*What is expected*. Pictures aside, return all of the records exactly as they stand.

=== Listed records ===

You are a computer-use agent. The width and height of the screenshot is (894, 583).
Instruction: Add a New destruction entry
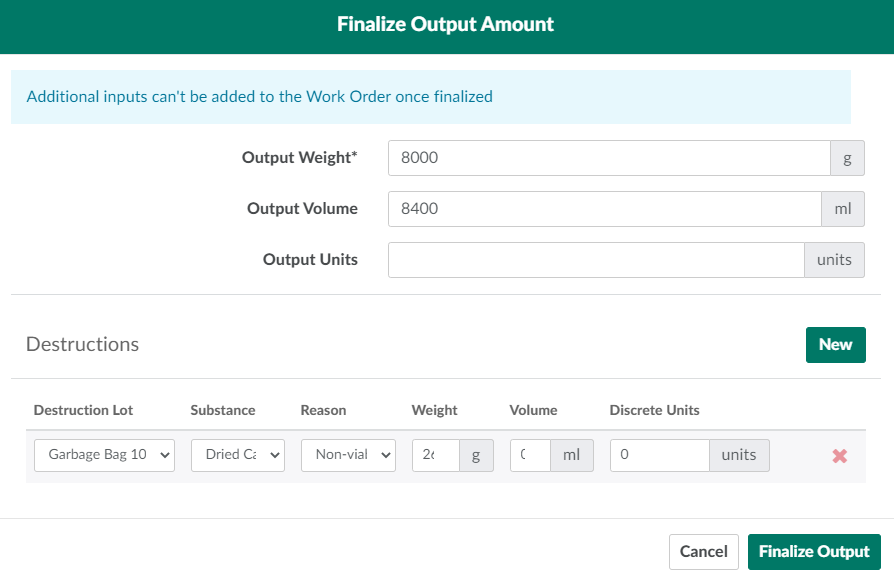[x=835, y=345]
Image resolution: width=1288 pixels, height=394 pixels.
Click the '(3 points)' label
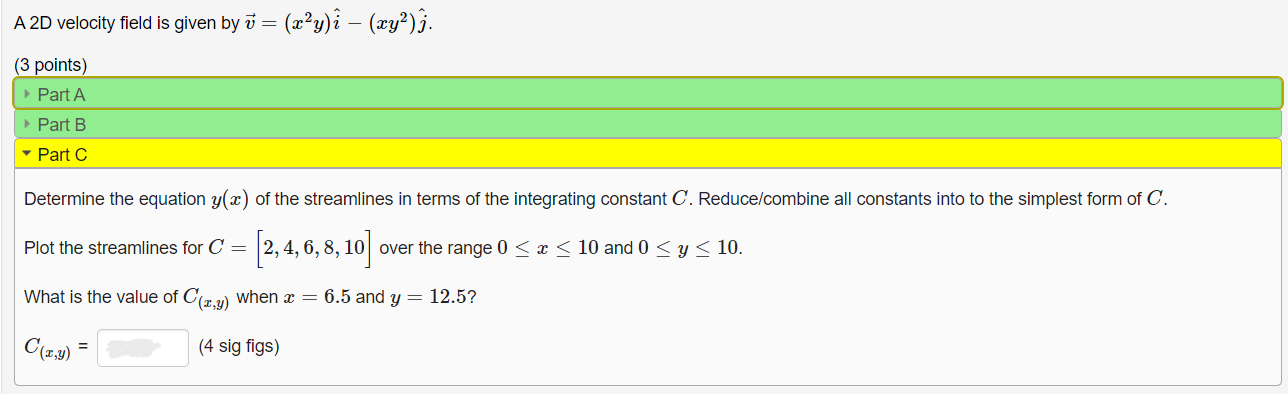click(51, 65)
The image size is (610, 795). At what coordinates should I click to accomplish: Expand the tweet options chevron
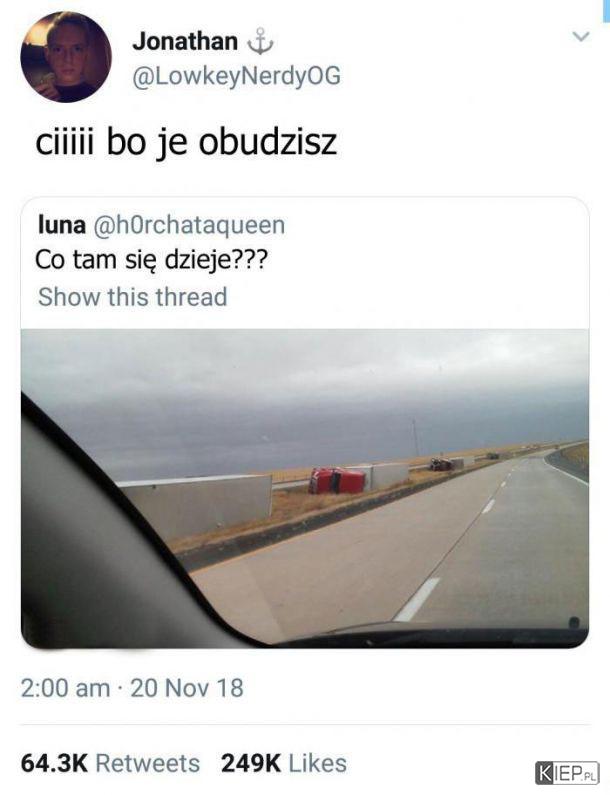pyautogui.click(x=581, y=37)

===

*Solution for this task*.
You are a computer-use agent. The width and height of the screenshot is (894, 583).
Instruction: Add a New destruction entry
[x=835, y=345]
Image resolution: width=1288 pixels, height=394 pixels.
Click the '(3 points)' label
click(51, 65)
The image size is (610, 795). At what coordinates should I click to accomplish: Expand the tweet options chevron
pyautogui.click(x=581, y=37)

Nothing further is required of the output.